Secondly, I'll suggest to run HCIbench with such parameters - 3 VMs per each host, 5 vmdks per each VM, 30GB size of vmdk, 4K 100% Write, 30 min warmup and 1h test, initialization on (zero if there is no DD&C on the cluster and random in case you enable DD&C). After test you could save observer data ("save results" button) there is all information from each vSAN module. Screenshots from it could help to found out the issue.

TheBobkin · ‎11-11-2020

@MrPowerEdge

Can you update the disks to ODF v13? I suggest this as in any vSAN update (where these are present), the vast majority of performance enhancements actually only come into effect once the disks have been updated for the new version introduced (and thus why we have these at all aside from where it is for a specific feature-enablement e.g. Encryption in v5).

Thanks for clarifying that you aren't running HCIBench while other workloads are running, but are you running this on an empty vsandatastore? If not then this can have implications, the main 2 being that caches have data on them and data stored on the Disk-Groups may limit (and/or dictate) where test data can be placed, in an extreme case (e.g. if the utilisation in the cluster or on certain disks was relatively high) the test data could in theory push individual disk utilisation >80% (the default CLOM rebalance threshold) and now the test is in contention with a reactive rebalance. Are you using flush-cache between tests and have you checked what the storage utilisation (per-disk) via RVC during these tests?
If you are running this alongside other data and these cannot be moved off temporarily, if you have the resources available to evacuate one node, you could test it as a 1-node vSAN (I know, only FTT=0 then but will give a good idea of per-host capabilities).

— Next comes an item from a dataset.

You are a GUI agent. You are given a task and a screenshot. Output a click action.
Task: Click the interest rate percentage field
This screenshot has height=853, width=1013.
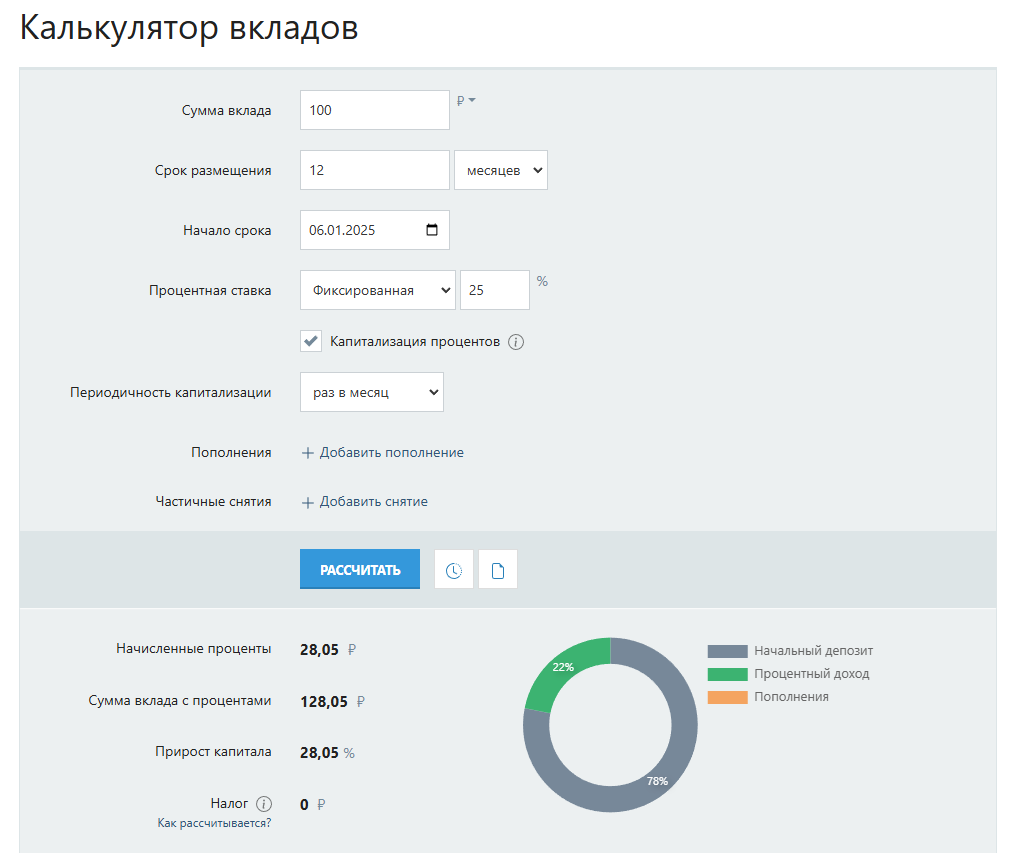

As an aside relating to how long a snapshot of X size takes to consolidate - this isn't just a case of how much data the cluster can write, as you are aware this isn't the only VM using the cluster and what can determine this even more is the VMs usage of the snapshot and base-disk data during this time (and other sources of contention such as backups).

Regarding the FTT=0 tests done already - I haven't played with HCIBench in quite some time but I do recall at one point there being some issue with placement of FTT=0 data not being 'pinned' to the respective host(s) as it is supposed to (or at least expected to).

What is the VM layout and numbers you were running during these tests? Is it possible that it was just pushing I/O against a very limited number of components of a very limited amount of vmdk Objects on a very limited number of disks?

@NikolayKulikov makes some good points and you should be aiming to dig deeper and not just focus on one set of graphs in isolation, vSAN Observer data and esxtop data can also help with this.

My guess at 64k is nothing to be impressed about - average IO size = throughput/s divided by iops 😄

JakubEm · ‎11-07-2021

Hello, did you solve this problem ? We have similar issue with All-Flash SAS on 10Gbit network.

4hosts 3diskgroups

MrPowerEdge · ‎11-08-2021

Hi,

Not really, upgrading to 7.0.2 helped. In the end Dell arranged for a VMware SME to engage and he called out some minor tweaks but ultimately said it's correctly configured and working as expected. Given the all NVMe and 4x 25GbE networking I still think it's not running A1.

JakubEm · ‎11-08-2021

Same here I'm trying 4x10Gbit LACP but still big latency, sometimes congestion. We consider to buy 25Gbit switch, but I don't know if it will helps.

Fred_vBrain · ‎07-14-2022

Do you have still this issue or is it solved?